** Opening RECORDS FOR THIS EXERCISE block **

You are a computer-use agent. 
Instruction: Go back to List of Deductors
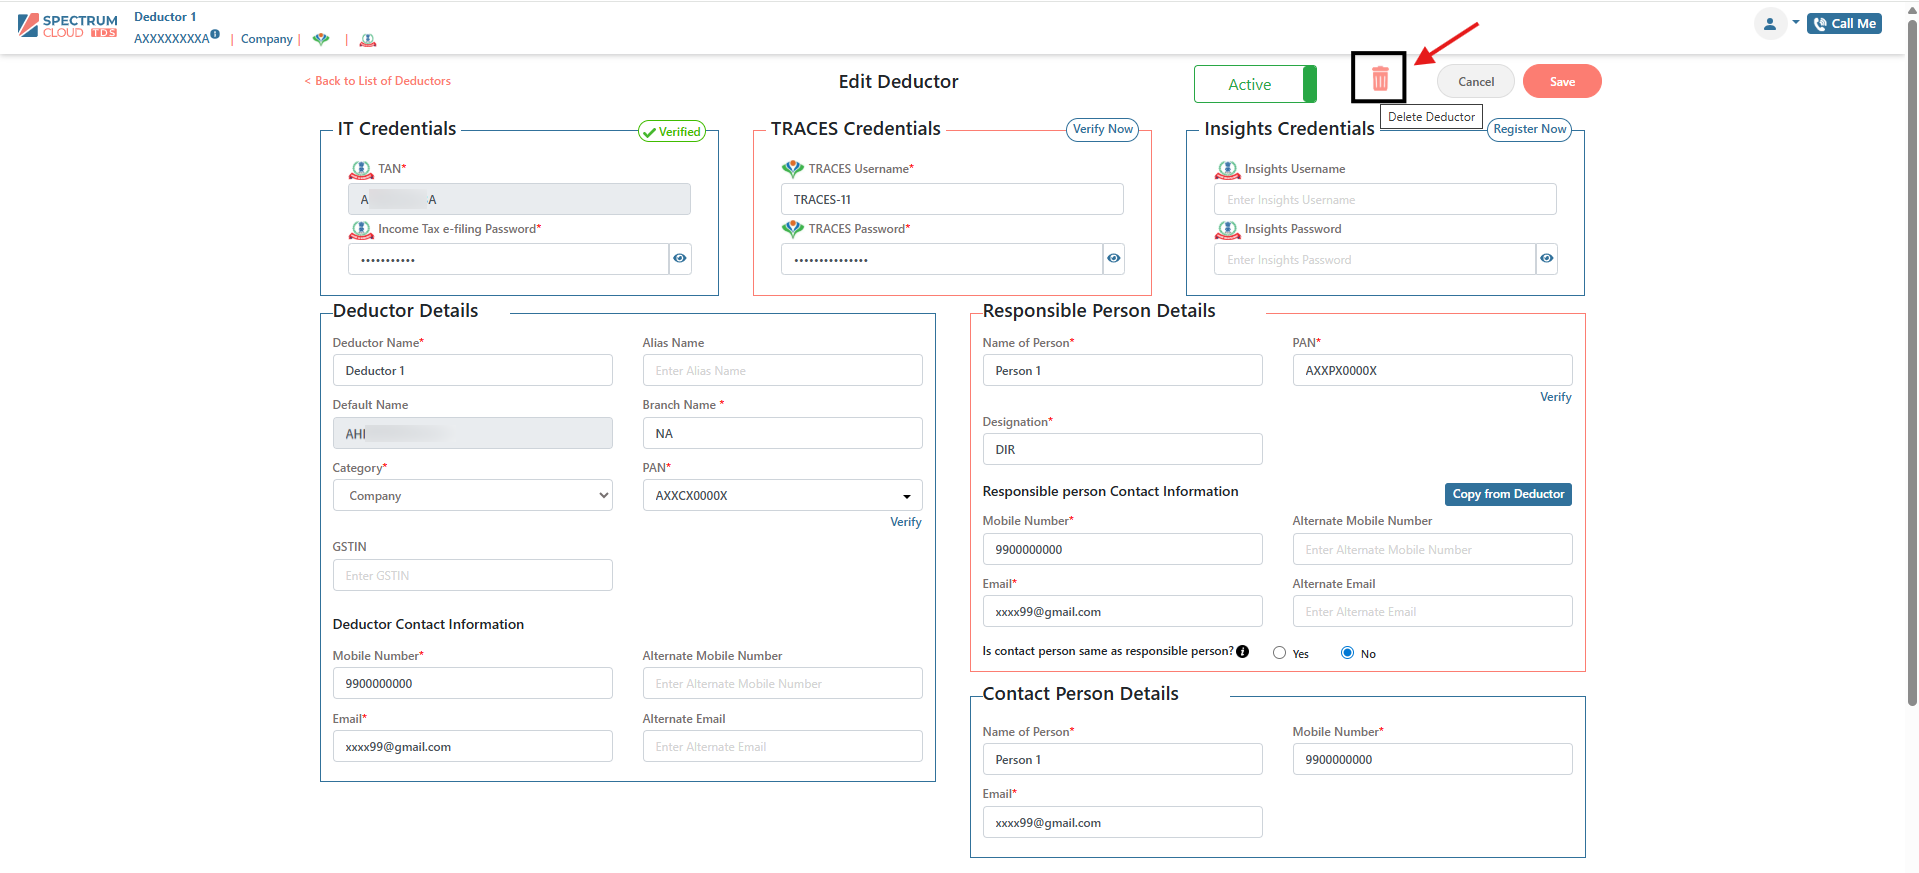pos(378,81)
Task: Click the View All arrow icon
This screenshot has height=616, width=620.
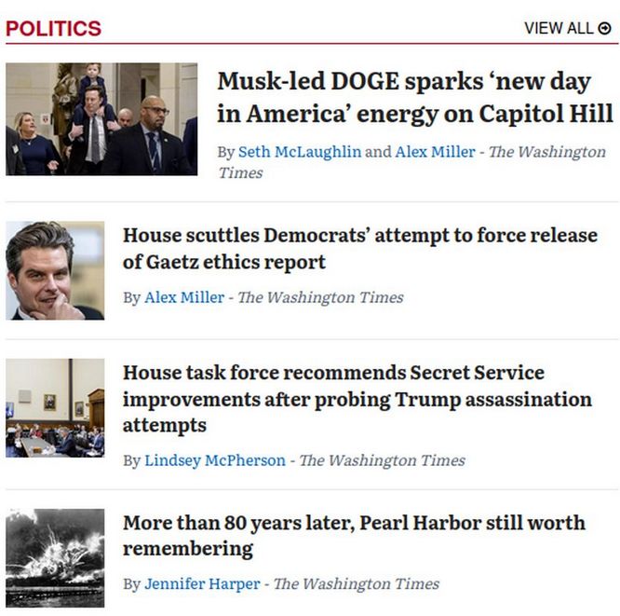Action: pyautogui.click(x=605, y=28)
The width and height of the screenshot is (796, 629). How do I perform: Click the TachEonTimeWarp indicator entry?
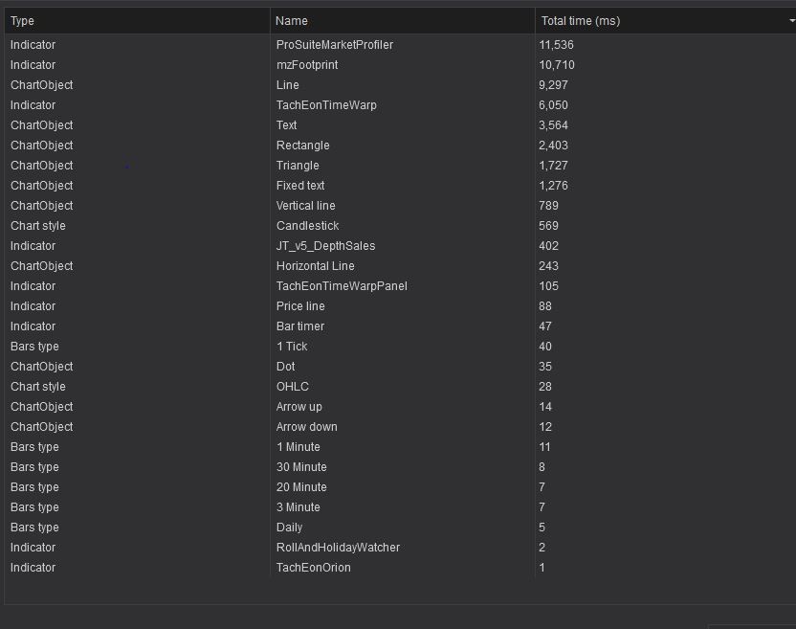coord(326,105)
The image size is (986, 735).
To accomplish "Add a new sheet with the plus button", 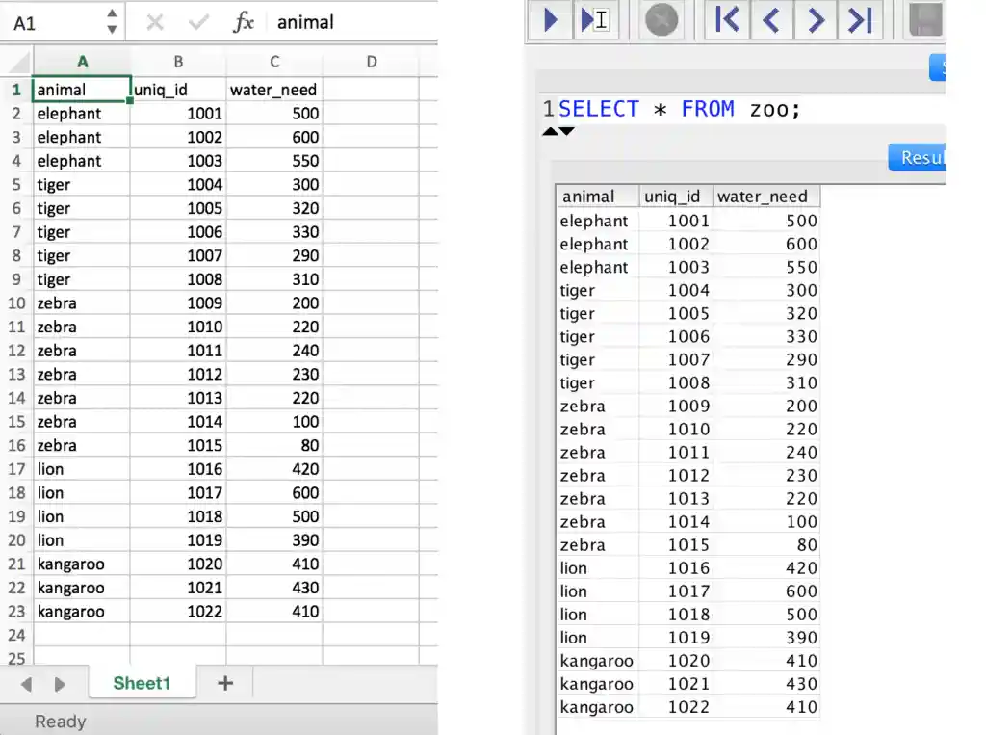I will click(225, 683).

** Closing RECORDS FOR THIS EXERCISE block **

> [EXERCISE AIM] Copy the lines exactly as they appear from the opening of the entries above through the line with "The image size is (986, 735).", excluding all pictures.

> [RESPONSE BOX]
You are a computer-use agent. 
Instruction: Go back to List of Deductors
pos(378,81)
Task: Click the View All arrow icon
This screenshot has height=616, width=620.
Action: pyautogui.click(x=605, y=28)
The width and height of the screenshot is (796, 629). How do I perform: Click the TachEonTimeWarp indicator entry?
coord(326,105)
The image size is (986, 735).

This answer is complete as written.